Exercise description =>
Arrange the records below as a Markdown table with two columns, Row and Line. Number each line in Row and leave out any blank lines.

Material provided =>
----

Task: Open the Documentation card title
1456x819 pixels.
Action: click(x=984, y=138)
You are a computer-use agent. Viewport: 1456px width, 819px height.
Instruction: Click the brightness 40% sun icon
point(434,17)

----

Exercise answer =>
| Row | Line |
|---|---|
| 1 | Task: Open the Documentation card title |
| 2 | 1456x819 pixels. |
| 3 | Action: click(x=984, y=138) |
| 4 | You are a computer-use agent. Viewport: 1456px width, 819px height. |
| 5 | Instruction: Click the brightness 40% sun icon |
| 6 | point(434,17) |